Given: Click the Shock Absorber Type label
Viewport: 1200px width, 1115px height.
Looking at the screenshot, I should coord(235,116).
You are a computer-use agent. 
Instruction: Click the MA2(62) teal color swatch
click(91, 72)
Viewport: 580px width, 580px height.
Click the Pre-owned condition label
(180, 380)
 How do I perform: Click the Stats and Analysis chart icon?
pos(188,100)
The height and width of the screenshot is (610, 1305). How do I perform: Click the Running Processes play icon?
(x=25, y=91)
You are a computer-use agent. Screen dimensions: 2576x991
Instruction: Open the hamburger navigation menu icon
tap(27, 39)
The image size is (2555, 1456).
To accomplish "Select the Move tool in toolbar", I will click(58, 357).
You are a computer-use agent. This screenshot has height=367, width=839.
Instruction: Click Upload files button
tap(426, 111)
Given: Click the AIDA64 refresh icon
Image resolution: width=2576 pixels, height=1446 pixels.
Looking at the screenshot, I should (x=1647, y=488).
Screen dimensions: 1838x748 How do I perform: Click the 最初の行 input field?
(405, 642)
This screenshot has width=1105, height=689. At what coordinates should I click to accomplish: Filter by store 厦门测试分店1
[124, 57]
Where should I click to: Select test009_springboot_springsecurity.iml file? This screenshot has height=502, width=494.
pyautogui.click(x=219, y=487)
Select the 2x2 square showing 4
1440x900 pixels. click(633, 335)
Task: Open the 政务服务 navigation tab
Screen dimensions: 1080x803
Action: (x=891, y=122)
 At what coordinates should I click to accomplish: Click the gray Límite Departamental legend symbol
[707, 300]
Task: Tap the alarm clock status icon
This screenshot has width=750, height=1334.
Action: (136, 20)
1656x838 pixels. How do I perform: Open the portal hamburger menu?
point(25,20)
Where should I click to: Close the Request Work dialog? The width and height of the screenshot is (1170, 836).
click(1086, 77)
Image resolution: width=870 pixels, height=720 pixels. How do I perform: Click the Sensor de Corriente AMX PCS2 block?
+---+
▶ [Work to be completed] Extract every line of the entries above that contains the word "Instruction".

▶ [Result]
Instruction: Click the MA2(62) teal color swatch
Instruction: Open the hamburger navigation menu icon
Instruction: Click Upload files button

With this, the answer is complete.